§ **Task item**
Retype the data exactly, so that every line matches the original.

┌─ Given entries

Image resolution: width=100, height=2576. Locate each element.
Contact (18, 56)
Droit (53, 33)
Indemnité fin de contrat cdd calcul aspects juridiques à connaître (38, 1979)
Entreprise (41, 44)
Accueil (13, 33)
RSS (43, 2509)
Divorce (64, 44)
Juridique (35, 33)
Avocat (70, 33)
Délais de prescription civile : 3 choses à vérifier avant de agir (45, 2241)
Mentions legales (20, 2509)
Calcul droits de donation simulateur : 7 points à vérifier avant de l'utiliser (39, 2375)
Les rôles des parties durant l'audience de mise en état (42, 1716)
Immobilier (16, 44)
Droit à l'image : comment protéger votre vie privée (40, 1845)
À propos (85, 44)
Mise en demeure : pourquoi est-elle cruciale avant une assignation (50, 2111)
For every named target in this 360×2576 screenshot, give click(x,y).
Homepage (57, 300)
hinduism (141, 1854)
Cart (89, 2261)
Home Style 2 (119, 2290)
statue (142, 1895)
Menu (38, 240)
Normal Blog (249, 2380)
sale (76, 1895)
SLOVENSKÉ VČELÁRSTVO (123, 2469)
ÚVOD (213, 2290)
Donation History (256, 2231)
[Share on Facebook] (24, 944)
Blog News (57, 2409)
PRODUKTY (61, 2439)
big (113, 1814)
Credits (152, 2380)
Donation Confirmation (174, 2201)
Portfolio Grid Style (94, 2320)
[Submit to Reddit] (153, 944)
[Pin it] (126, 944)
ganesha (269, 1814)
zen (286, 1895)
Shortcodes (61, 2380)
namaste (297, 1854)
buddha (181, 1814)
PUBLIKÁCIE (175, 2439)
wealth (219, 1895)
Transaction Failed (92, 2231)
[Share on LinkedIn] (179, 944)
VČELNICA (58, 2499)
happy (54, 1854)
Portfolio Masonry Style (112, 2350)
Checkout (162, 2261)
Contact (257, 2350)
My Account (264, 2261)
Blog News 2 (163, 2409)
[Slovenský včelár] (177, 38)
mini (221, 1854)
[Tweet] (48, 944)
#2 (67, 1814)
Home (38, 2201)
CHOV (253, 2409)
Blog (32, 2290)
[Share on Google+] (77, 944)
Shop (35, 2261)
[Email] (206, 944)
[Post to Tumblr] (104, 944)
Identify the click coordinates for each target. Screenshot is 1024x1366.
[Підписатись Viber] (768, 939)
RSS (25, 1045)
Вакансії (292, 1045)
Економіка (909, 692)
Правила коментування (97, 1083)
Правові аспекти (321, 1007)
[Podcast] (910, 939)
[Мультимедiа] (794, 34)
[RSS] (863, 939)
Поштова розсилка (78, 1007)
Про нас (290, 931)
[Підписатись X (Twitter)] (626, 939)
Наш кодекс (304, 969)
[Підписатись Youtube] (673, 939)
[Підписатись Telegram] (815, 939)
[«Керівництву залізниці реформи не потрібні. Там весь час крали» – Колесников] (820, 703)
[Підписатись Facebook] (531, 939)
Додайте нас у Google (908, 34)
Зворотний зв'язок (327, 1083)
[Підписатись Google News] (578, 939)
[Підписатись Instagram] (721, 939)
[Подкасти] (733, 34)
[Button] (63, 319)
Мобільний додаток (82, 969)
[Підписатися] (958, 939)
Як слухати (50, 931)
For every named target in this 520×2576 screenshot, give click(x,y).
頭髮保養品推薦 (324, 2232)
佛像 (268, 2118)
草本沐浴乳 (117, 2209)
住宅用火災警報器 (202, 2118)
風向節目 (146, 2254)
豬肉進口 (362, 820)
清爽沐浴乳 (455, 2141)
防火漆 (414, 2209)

└─

§ **Written response**
Image resolution: width=100, height=2576. Locate each element.
Contact (18, 56)
Droit (53, 33)
Indemnité fin de contrat cdd calcul aspects juridiques à connaître (38, 1979)
Entreprise (41, 44)
Accueil (13, 33)
RSS (43, 2509)
Divorce (64, 44)
Juridique (35, 33)
Avocat (70, 33)
Délais de prescription civile : 3 choses à vérifier avant de agir (45, 2241)
Mentions legales (20, 2509)
Calcul droits de donation simulateur : 7 points à vérifier avant de l'utiliser (39, 2375)
Les rôles des parties durant l'audience de mise en état (42, 1716)
Immobilier (16, 44)
Droit à l'image : comment protéger votre vie privée (40, 1845)
À propos (85, 44)
Mise en demeure : pourquoi est-elle cruciale avant une assignation (50, 2111)
For every named target in this 360×2576 screenshot, give click(x,y).
Homepage (57, 300)
hinduism (141, 1854)
Cart (89, 2261)
Home Style 2 (119, 2290)
statue (142, 1895)
Menu (38, 240)
Normal Blog (249, 2380)
sale (76, 1895)
SLOVENSKÉ VČELÁRSTVO (123, 2469)
ÚVOD (213, 2290)
Donation History (256, 2231)
[Share on Facebook] (24, 944)
Blog News (57, 2409)
PRODUKTY (61, 2439)
big (113, 1814)
Credits (152, 2380)
Donation Confirmation (174, 2201)
Portfolio Grid Style (94, 2320)
[Submit to Reddit] (153, 944)
[Pin it] (126, 944)
ganesha (269, 1814)
zen (286, 1895)
Shortcodes (61, 2380)
namaste (297, 1854)
buddha (181, 1814)
PUBLIKÁCIE (175, 2439)
wealth (219, 1895)
Transaction Failed (92, 2231)
[Share on LinkedIn] (179, 944)
VČELNICA (58, 2499)
happy (54, 1854)
Portfolio Masonry Style (112, 2350)
Checkout (162, 2261)
Contact (257, 2350)
My Account (264, 2261)
Blog News 2 (163, 2409)
[Slovenský včelár] (177, 38)
mini (221, 1854)
[Tweet] (48, 944)
#2 (67, 1814)
Home (38, 2201)
CHOV (253, 2409)
Blog (32, 2290)
[Share on Google+] (77, 944)
Shop (35, 2261)
[Email] (206, 944)
[Post to Tumblr] (104, 944)
Identify the click coordinates for each target. Screenshot is 1024x1366.
[Підписатись Viber] (768, 939)
RSS (25, 1045)
Вакансії (292, 1045)
Економіка (909, 692)
Правила коментування (97, 1083)
Правові аспекти (321, 1007)
[Podcast] (910, 939)
[Мультимедiа] (794, 34)
[RSS] (863, 939)
Поштова розсилка (78, 1007)
Про нас (290, 931)
[Підписатись X (Twitter)] (626, 939)
Наш кодекс (304, 969)
[Підписатись Youtube] (673, 939)
[Підписатись Telegram] (815, 939)
[«Керівництву залізниці реформи не потрібні. Там весь час крали» – Колесников] (820, 703)
[Підписатись Facebook] (531, 939)
Додайте нас у Google (908, 34)
Зворотний зв'язок (327, 1083)
[Підписатись Google News] (578, 939)
[Підписатись Instagram] (721, 939)
[Подкасти] (733, 34)
[Button] (63, 319)
Мобільний додаток (82, 969)
[Підписатися] (958, 939)
Як слухати (50, 931)
For every named target in this 520×2576 screenshot, give click(x,y).
頭髮保養品推薦 (324, 2232)
佛像 (268, 2118)
草本沐浴乳 (117, 2209)
住宅用火災警報器 (202, 2118)
風向節目 (146, 2254)
豬肉進口 (362, 820)
清爽沐浴乳 (455, 2141)
防火漆 (414, 2209)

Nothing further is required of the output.